* PROBLEM STATEMENT: Print the lines below again without any change, from the line with "is (1726, 971)." to the line with "Looking at the image, I should click on (1092, 253).", including both of those lines.

Click-target data:
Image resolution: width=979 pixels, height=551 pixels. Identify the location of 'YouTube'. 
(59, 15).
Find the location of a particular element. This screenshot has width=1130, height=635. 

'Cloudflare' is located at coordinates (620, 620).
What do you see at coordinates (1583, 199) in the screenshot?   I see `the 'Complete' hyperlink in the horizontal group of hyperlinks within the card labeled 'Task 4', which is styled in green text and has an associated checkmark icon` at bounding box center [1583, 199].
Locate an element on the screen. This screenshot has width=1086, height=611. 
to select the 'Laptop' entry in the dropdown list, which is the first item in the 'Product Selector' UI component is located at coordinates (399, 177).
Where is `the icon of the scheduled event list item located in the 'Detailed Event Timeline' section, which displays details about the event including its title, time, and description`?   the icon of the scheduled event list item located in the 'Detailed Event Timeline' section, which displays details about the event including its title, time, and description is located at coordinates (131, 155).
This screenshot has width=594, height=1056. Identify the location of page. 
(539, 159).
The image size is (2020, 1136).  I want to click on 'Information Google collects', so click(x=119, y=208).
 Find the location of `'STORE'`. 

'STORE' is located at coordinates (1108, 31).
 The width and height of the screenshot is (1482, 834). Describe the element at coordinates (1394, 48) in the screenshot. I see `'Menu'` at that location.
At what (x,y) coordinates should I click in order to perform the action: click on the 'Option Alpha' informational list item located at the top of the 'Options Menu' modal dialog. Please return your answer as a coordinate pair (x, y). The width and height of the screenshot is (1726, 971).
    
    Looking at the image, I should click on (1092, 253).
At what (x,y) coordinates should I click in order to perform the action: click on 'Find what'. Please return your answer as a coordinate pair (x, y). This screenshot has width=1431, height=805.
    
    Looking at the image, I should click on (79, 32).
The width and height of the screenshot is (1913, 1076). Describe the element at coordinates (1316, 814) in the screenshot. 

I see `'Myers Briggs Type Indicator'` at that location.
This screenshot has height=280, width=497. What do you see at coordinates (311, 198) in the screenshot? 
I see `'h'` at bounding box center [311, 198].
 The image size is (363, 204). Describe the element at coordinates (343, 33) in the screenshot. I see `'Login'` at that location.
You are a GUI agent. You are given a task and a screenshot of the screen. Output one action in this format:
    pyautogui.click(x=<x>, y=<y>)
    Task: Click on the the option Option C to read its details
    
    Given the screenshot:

* SOLUTION FOR THIS PROBLEM:
At what (x,y) coordinates should I click in order to perform the action: click on the 'Option Alpha' informational list item located at the top of the 'Options Menu' modal dialog. Please return your answer as a coordinate pair (x, y). The width and height of the screenshot is (1726, 971).
    
    Looking at the image, I should click on (1092, 253).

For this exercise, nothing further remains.